There is, however, plenty that the movie gets right. As far as technology goes, Hobby’s character discusses how A.I. machines are made through systems that emulate neuron function. This is at the core of what’s called deep learning — where scientists try to create a model of the brain within a supercomputer and give it the capability to basically become as intelligent (or even more intelligent) as a human brain.

David, in A.I., is the first machine to exhibit such intelligence. It’s why, during the movie, he evolves from a Tabula Rasa persona into a more wholly formed person — as opposed to someone like Gigolo Joe, who’s preprogrammed to behave and think in a certain way for basically forever. David’s personality is learned, while Joe’s is preprogramed.

The latter is how most researchers are approaching A.I., but there is a stronger push these days to veer more towards the ‘blank slate’ design and teach a robot tasks through experience rather than programming. If you want to create A.I. that are able to adapt based on new experiences and information, this would be the way to do it. As that type of approach is more embraced by A.I. developers, artificial minds like David’s are what we’re more likely to see.

But it’s the cultural ramifications and conflicts that A.I. seems to pin down best of all. The first part of the movie, where David is constantly following Monica, unable and unsure of how to do anything that isn’t in response or a reaction to another human’s actions, emphasizes how A.I. are inextricably tied to humans. They can’t just do things on their own, even if they are intelligent enough to know they exist. Even to the end, Joe only knows how to have sex with women, and nothing else. A robot designed just to provide sexual release — and if predictions hold, there’s going to be a lot of them — almost certainly can’t also do construction, or teach particle physics. A.I. have a specific purpose or task at hand, and that’s all they know.

“They made us too smart, too quick, and too many,” says Joe.

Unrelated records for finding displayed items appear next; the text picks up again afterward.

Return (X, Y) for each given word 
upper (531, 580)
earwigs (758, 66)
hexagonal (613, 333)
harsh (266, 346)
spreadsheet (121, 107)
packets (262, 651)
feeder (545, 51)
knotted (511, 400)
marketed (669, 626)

Maybe there is reason to fear the rise of A.I. This is probably has less to do with an actual machine uprising led by Skynet, and more to do with how humans will seek to exploit and abuse A.I. for personal gain — as witnessed in the movie. People like Stephen Hawking and Bill Gates have already expressed legitimate concerns for why we need to approach A.I. development carefully. Elon Musk wants to democratize A.I. as a counterweight to these fears, leading to the formation of the nonprofit OpenAI. A.I. seems to have anticipated the proclivity of humans to turn great technologies into tools for twisted desires.

Ultimately, A.I. will probably go down in the canon of sci-fi film as a movie that didn’t quite get there on the robots, but managed some prescience on the subject of interactivity.